Ballard Coffee Works
2060 NW Market St
Seattle, WA 98107

Saturday, October 24, 2015

Coffeeneuring #4: All City Coffee

bike parking outside
Space Odyssey Beacon Hill

It started off as a fine adventure, riding downtown and snubbing the bike lanes on 2nd Avenue that seem like an accident waiting to happen. I took a car lane, flew through downtown faster than bikes, buses and cars, green lights all the way to Royal Brougham at the Link Light Rail's Stadium Station. Just say "light rail" or "train" – it's easier. OK, so I was tired and I wanted a break, a little bump to get me up to Beacon Hill. Some might call it cheating; I call it an adventure.

in the wilderness of the Duwamish
Just a couple of stops and a few minutes later, I emerged into the tube-like, futuristic station at Beacon Hill where the only way out is via the elevator. From there, I followed the signed bike route to Georgetown. I was dubious as I merged onto 15th Ave with cars exiting from I-5, but there was a wide shoulder and in a block, I turned to a quiet street and rolled down toward Lucille Street and on into Georgetown, finding bike parking right in front of All City Coffee.

the industry of the Duwamish
My fellow coffee drinkers from the Seattle Coffee Club all groaned about finding parking and the fact that there was a 2-hour limit. When I motioned toward my bike, one woman expressed an interest in riding, but only if she could be mostly on the trails. She could have ridden there on all flat trails, as I would demonstrate on my way home. After a latte at All City and lunch across the street at Hitchcock Deli (their other location is Bainbridge Island), I was off on my second half of the day's adventure.

along the waterfront trail
I stopped a bunch of times to wait for bridge decks to open, to take photos, enjoy the view, try to find a bathroom, find a bathroom and walk my bike across the Ballard Locks. By then, I was wiped out, out of water and out of snacks, only a credit card left for payment. So I didn't stop; I kept plugging away uphill from Ballard to get home and eat and drink and take a nap. It was not a pretty sight. So much for my fine adventure.

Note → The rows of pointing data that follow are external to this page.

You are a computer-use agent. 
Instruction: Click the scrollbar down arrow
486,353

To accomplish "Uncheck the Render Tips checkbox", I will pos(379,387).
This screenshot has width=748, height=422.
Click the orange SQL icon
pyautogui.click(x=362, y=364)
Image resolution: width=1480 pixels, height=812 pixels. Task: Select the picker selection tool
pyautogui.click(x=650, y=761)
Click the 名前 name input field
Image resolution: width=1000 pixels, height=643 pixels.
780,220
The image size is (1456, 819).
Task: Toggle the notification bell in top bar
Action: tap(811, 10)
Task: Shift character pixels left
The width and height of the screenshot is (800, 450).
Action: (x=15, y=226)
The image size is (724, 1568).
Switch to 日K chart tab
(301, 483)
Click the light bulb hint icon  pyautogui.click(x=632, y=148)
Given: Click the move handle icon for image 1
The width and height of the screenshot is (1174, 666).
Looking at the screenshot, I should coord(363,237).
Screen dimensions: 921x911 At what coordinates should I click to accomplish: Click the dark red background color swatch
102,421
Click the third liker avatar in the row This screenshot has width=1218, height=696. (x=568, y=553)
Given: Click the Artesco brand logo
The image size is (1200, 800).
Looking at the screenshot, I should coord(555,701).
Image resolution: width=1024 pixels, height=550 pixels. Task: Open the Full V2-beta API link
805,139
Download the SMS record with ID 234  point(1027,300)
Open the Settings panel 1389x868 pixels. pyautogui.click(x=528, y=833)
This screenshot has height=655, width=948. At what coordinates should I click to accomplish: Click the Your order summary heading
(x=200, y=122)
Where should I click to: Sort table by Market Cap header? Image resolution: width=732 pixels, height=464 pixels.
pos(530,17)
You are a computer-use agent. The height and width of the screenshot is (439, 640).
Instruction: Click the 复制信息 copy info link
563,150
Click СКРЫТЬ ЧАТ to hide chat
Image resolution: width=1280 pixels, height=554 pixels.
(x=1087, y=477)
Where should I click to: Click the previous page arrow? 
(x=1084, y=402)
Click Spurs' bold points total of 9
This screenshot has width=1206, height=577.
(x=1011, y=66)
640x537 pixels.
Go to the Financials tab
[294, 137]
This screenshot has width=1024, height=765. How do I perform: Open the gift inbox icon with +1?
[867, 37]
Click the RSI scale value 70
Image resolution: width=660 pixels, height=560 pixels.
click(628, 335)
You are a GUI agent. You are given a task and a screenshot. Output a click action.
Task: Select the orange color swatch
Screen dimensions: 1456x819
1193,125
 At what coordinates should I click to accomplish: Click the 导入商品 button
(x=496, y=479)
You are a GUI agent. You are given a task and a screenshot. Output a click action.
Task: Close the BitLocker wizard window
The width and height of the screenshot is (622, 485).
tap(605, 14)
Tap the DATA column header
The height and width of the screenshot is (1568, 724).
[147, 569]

Distance ridden: 27 (28.5 minus the light rail trip)

All City Coffee
1205 Vale St

Saturday, October 17, 2015

Coffeeneuring #3: Cafe Lulu

Cafe Lulu in tile
I suppose you could say it started out as an errandonnee. I needed a few things from Trader Joe's… bananas, bars, bathroom tissue (that's what proper people call toilet paper). I had a taste of their coffee of the day and had to have more of that taste. I picked up some crackers which can't be found anywhere else – raisin and rosemary, fig and oh, who cares, it's figs. Then, some white bean and basil hummus to go with the crackers and frozen mango to make smoothies with. I packed it up in my awesome Detours bike bag and though it was bursting at the zipper, I was still able to close it.
soy latte and chocolate coconut bar

On the way back from TJ's, I turned to 65th Street and then Latona. Next to the Latona Pub is Cafe Lulu. The bike parking is outside the pub because it's more essential to bike after drinking beer than after drinking coffee, I guess. I ordered a Soy Latte and a chocolate coconut bar (the same ones I get at Pioneer Coffee in North Bend when going hiking) from the friendly barista in the small cafe and took a seat by the window. Outside, across Latona was a restaurant I had heard mention on, The Butcher and the Baker, but didn't know where it was. A quick search told me that it's an excellent spot for brunch – I am filing that tidbit away somewhere.
It's in the bag!

After quaffing my coffee, I quickly packed up to head home for the sake of my frozen fruit.